THE INPUT -
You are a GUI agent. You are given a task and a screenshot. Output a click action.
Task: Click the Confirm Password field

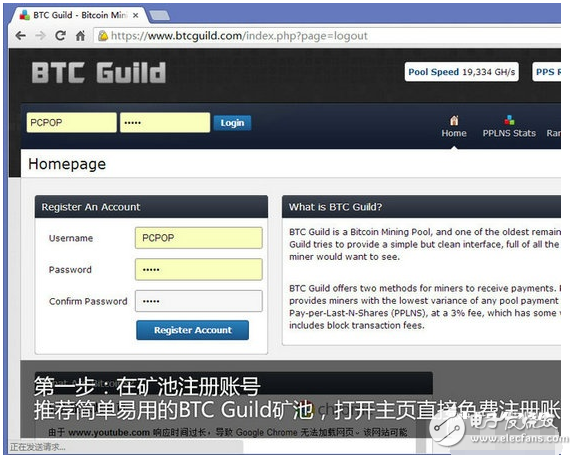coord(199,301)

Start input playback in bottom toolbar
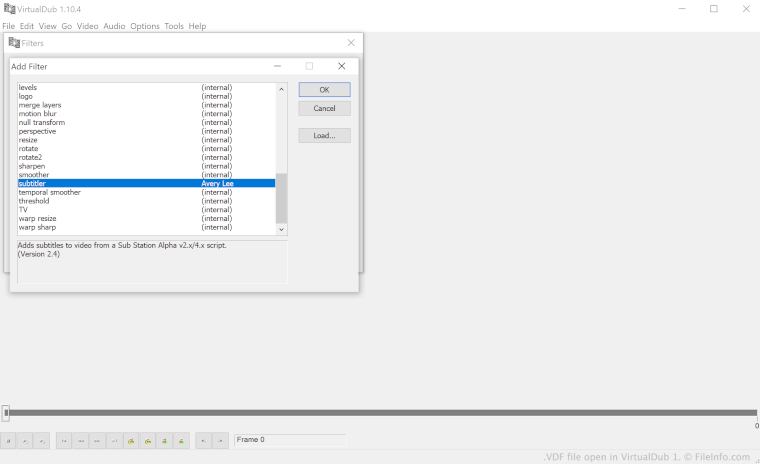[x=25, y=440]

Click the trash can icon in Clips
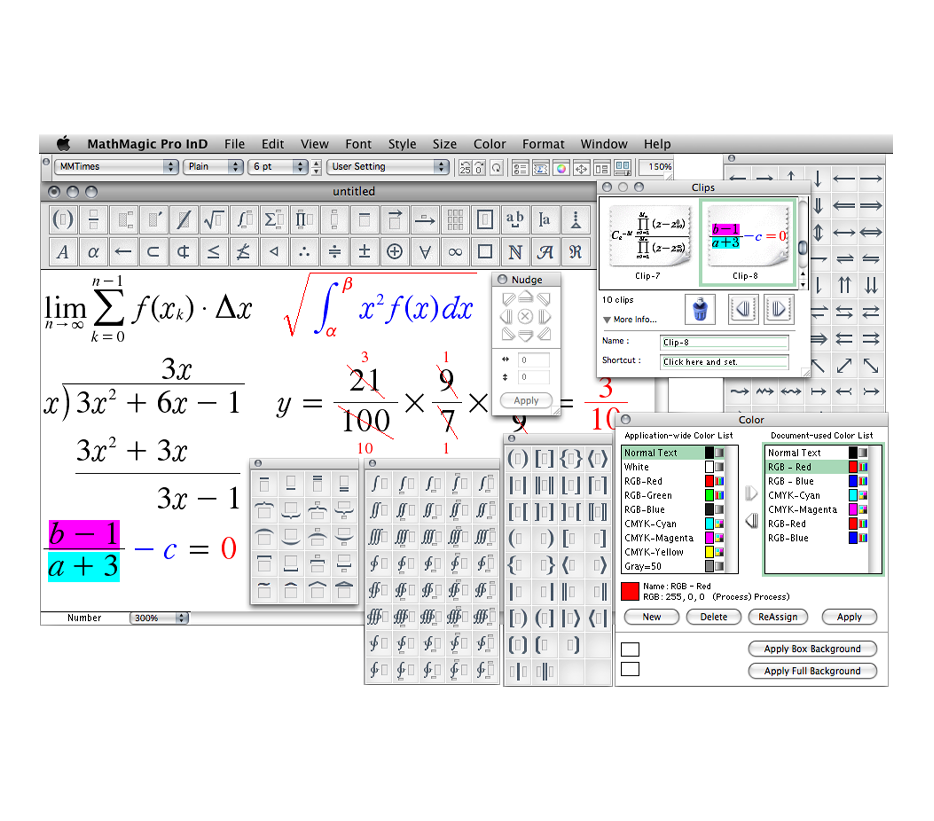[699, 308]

--

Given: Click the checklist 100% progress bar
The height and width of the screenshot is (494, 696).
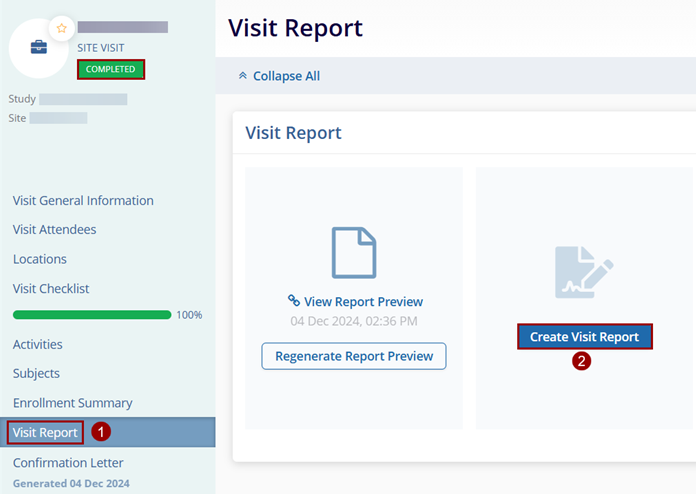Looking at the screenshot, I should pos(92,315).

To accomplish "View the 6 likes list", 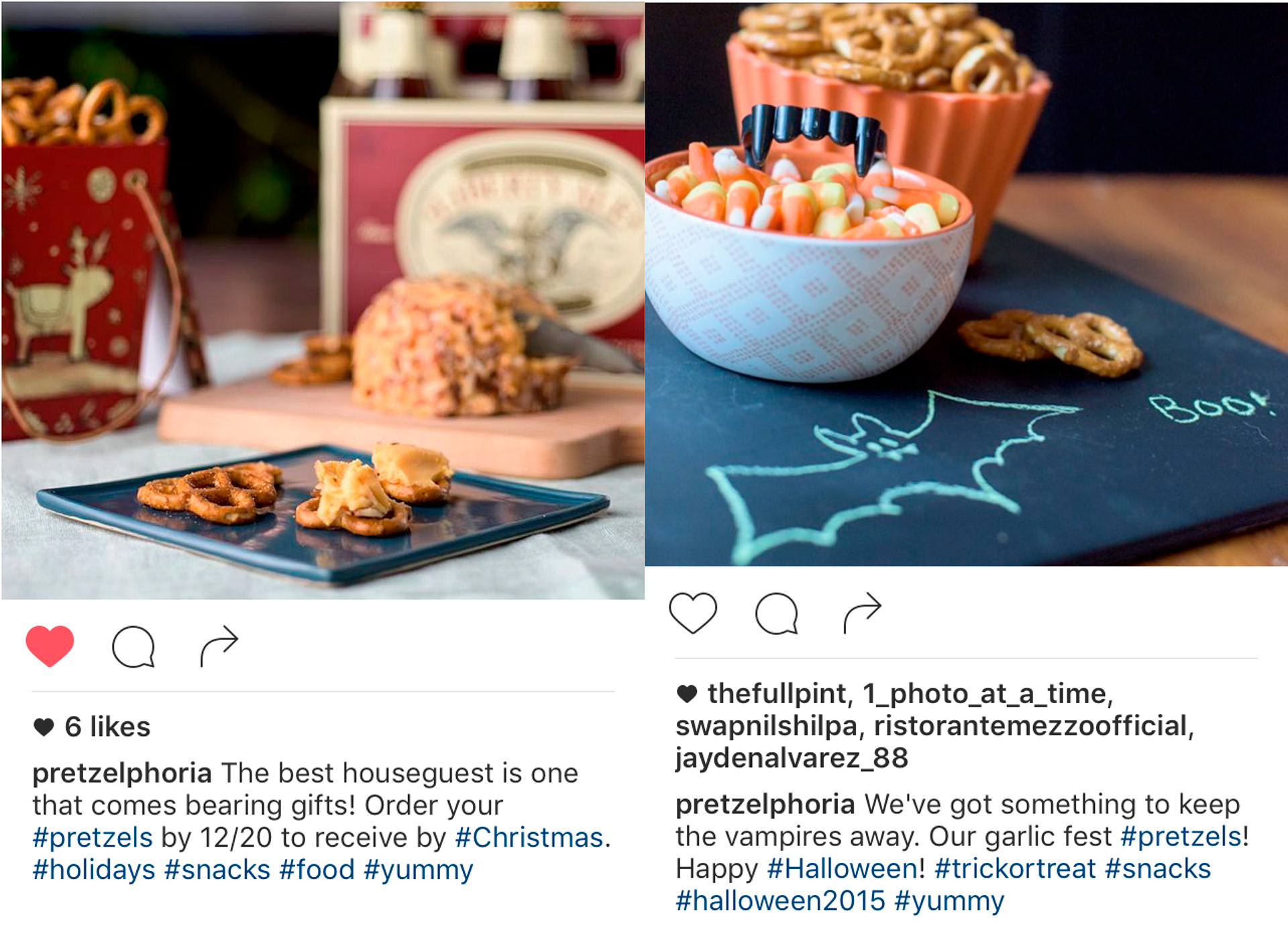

GIVEN INSTRUCTION -
Update the material from the line containing "Given: Click the checklist 100% progress bar" through the line containing "the 6 likes" by replacing "checklist" with "task list", and give those lines again with nothing else changed. Leave the pictures out of your answer.

WRITTEN RESPONSE -
Given: Click the task list 100% progress bar
The height and width of the screenshot is (494, 696).
Looking at the screenshot, I should pos(92,315).

To accomplish "View the 6 likes list", 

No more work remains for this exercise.